Bu gelişmenin ışığında yarının teknolojisi bu defa gezegenimize zarar değil fayda kazandıracak. Yeşil başlı gövel ördeğin de yaşamına saygı ile atılan adımlar halen salgın süreci yaşadığımız bugünlerde; geçmişimizi doğru muhasebe ettiğimiz anlamı taşımaktadır. Bu adımlar atılırken YEK-G sertifika sistemi elbette ki özendirilmeye ihtiyaç duyacaktır.
Nedenlerini çok kere izah ettiğimiz yenilenebilir enerjinin kitlelerce kabul görmesi için farkındalık projeleri ile toplumun bilinçlendirilmesine ihtiyaç var. Halen yenilenebilir enerjinin ne olduğunu dahi bilmeyen sanayicilerin olduğunu da düşünürsek, bu farkındalığın sürat kazanması için hali hazırda hayli yavaş olduğumuzu söyleyebilirim.
Yenilenebilir enerjiyi kullanmayı tercih edenlerin sadece sertifika ile değil yaşama dokunan alanlarda teşvik ve imtiyazlarının da oluşturulması gerekir. Örneğin yenilenebilir enerji sertifikasına sahip olan bir aile belediyelerin ücretli sunduğu bazı hizmetlerden ücretsiz yararlanabilir olmalı.
Basın ise siyasetin ekseltizi ile enerjinin sadece magazin gündemini tartışmaya açmak yerine, yenilenebilir enerjinin toplumsal niteliklerine daha fazla yer vermesi gerekir. Basılı medyanın kitlelerin yönelimi hususunda neredeyse hiçbir etkisi kalmamış ve fakat dijital ve sosyal medya aracılığı ile yenilenebilir enerjinin halen “davul fırın” ile nice güzel börek yapan ev hanımların heyecanına dokunması gerekir.

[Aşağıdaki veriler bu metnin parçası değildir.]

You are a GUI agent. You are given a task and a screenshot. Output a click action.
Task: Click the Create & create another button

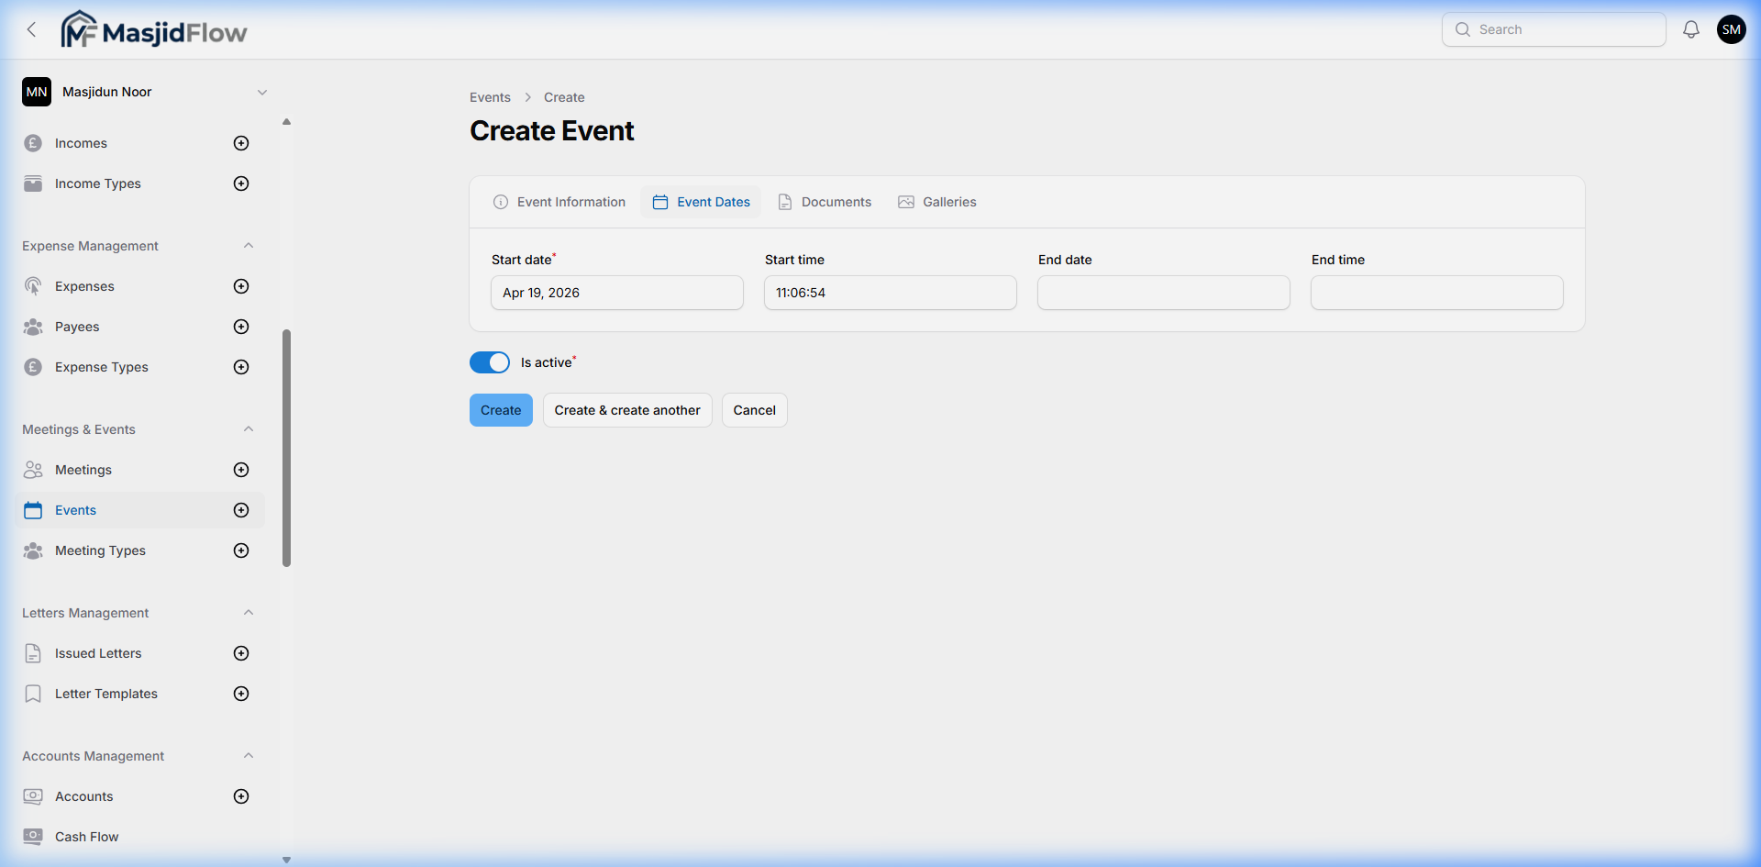[626, 409]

Yenilenebilir enerji kültürünün teknolojinin odağı ve atölyesi haline dönüşen ülke genelindeki teknoparklarda ise zorunluluk olarak gündeme taşınması gerektiğini de ayrıca belirtmekte fayda görüyorum. Zira teknoparklarda geliştirilen teknolojinin bu sayede hem üretiminde yenilenebilir enerji ile olması hem de bu farkındalık ile teknoloji geliştirebilmesi sağlanabilir.
Organik süreçler ve ihale şartnameleri yeni baştan düzenlenmeli. Özelikle devlet ihalelerinde yenilenebilir enerji kültürüne ve vasıflarına sahip kuruluşların öncelik görmesi, fayda sürecinin enerji hususunda da olmasının koşullandırılması lazım gelir.
Zihnen ifade ettiğim hususlar kamuoyunun düşüncesine ve tartışmasına açılmalıdır. Yenilenebilir enerji yöneliminin devamlılığı ve farkındalığı adına söyleşi ve seminerler oluşturulurken toplumumuzun bu sürecin gelişmesine destek ve katkısının alınması gerekir.
Türkiye toplumu riyakarlığı sevmez. Bu özelliği ile yaşama, gezegenimize ve ülkesine fayda adına bu gelişmelerin arkasında duracağından ve bu çalışmaların gerçeğe dokunan neticeler vereceğinden hiçbir kuşkum yok.
Yenilenebilir enerjideki bu mükemmel gelişmeyi gurur ile karşılarken “organik ürünler” masalına dönüşmemesi için tedbirli olmamız gerektiğini de unutmamamız gerekir.
Ülkemiz gölleri öyle güzel ki…
Gövel ördeğin takıldığı yüksek gerilim hatları bir gün yok olunca başımızı kaldırdığımızda gökyüzündeki bulutların üzerini çizen kabloların olmayışı ile nefesimiz değişecektir.